Dari hasil pengamatan dalam penelitian terlihat bahwa perubahan sosial yang
terjadi ternyata memiliki karakter yang bersifat dualitas. Sementara kalau dicermati, cara
berfikir masyarakat perdesaan di Bali ternyata juga diwarnai oleh sifat dualitas, yang hal
ini terpadu dengan keyakinan nilai-nilai untuk mewujudkan kehidupan yang harmoni.
Cara berfikir dualitas dan ajaran nilai-nilai untuk mewujudan kehidupan yang harmoni
ini dalam kehidupan masyarakat perdesaan sehari-hari tertuang dalam suatu konsep yang
disebut sebagai Rwabhineda (dualitas) dan Tri Hita Karana (keharmonian).
Hasil penelitian ini diakhiri oleh suatu refleksi terkait konsep dan teori
pembangunan. Ini khususnya menyangkut kemungkinan pengembangan gagasan terkait
konsep dan teori serta praktik pembangunan yang berlandaskan pada konsep Rwabhineda
(dualitas) dan Tri Hita Karana (keharmonian). Refleksi ini sendiri dilakukan karena ruang
lingkup dari penelitian ini pada dasarnya adalah bagian dari suatu kajian di bidang studi
pembangunan.
Kata kunci: Bali, dualitas, harmoni, Rwabhineda dan Tri Hita Karana.
ABSTRACT
Still, community in Bali has been imaging as hard to get social and cultural
changes. This imagination turns up because of the adhering general image of Bali as
Island of Gods, the place of Gods which have been staying with peace and harmony, and
far from dynamic changes that always full of social and cultural tensions and conflicts.

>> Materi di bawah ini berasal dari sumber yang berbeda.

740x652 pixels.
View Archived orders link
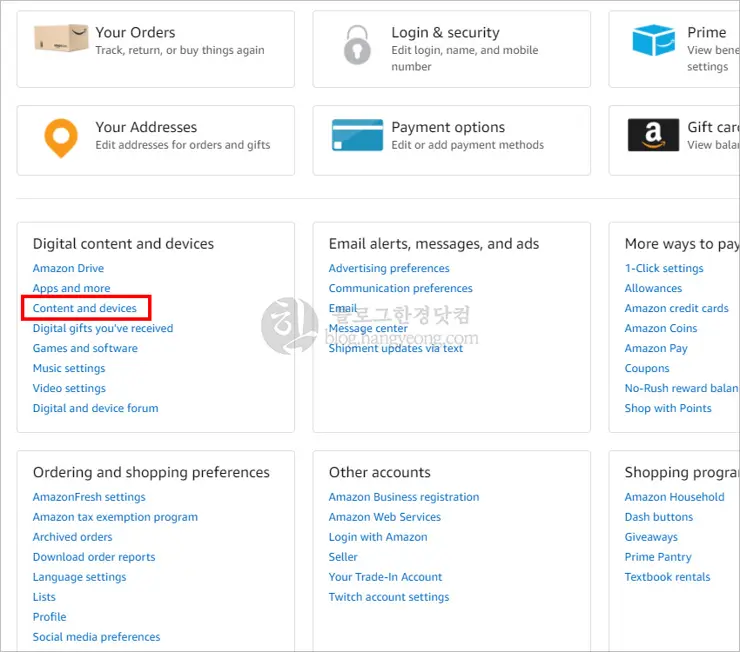coord(72,537)
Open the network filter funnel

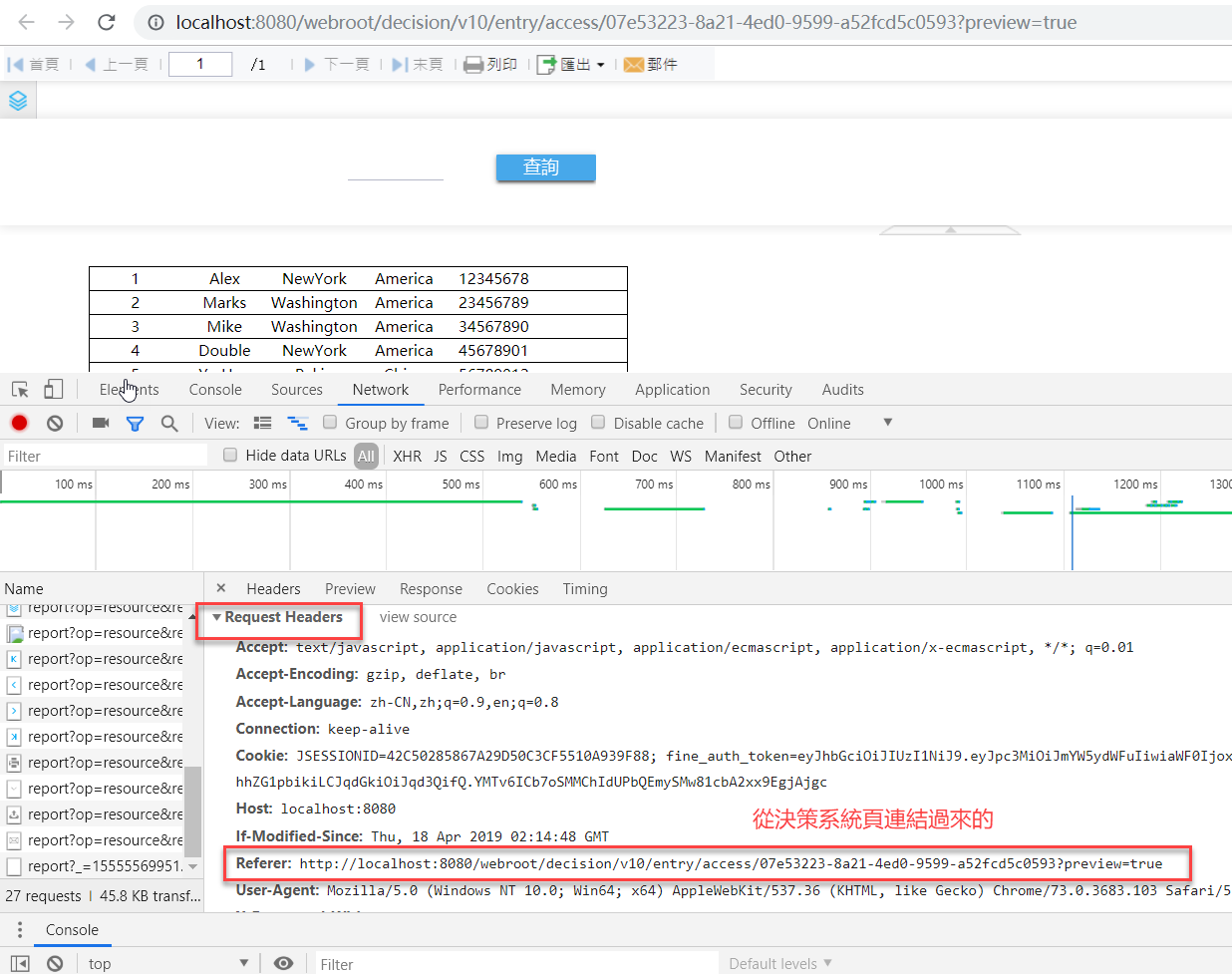[135, 423]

But the impression is often different with the reality. This dissertation pointed
out that rural Bali has been a dynamic social development. The communities in Bali, the
Island of Gods, have always been experiencing a long with the process of social changes.
This situation has been happening at Desa Pakraman Tabola, Sidemen, Karangasem Bali,
that is this research was carried out.
From the observation, we know that social change at Tabola has a duality
characteristic. At the same times, we also know that rural communities in Bali have a
duality way of thinking. It exists together with the belief to bring harmony in reality in
their life. In the term of local concept, we call the duality way of thinking as Rwabhineda,
and harmony as Tri Hita Karana.
This dissertation was closed by a reflection related to development concept,
theory and practice. This notably associates with the possibility to elaborate idea of
development concept, theory and practice. This reflection was needed because this
research was part of development studies.
Keywords: Bali, duality, harmony, Rwabhineda dan Tri Hita Karana.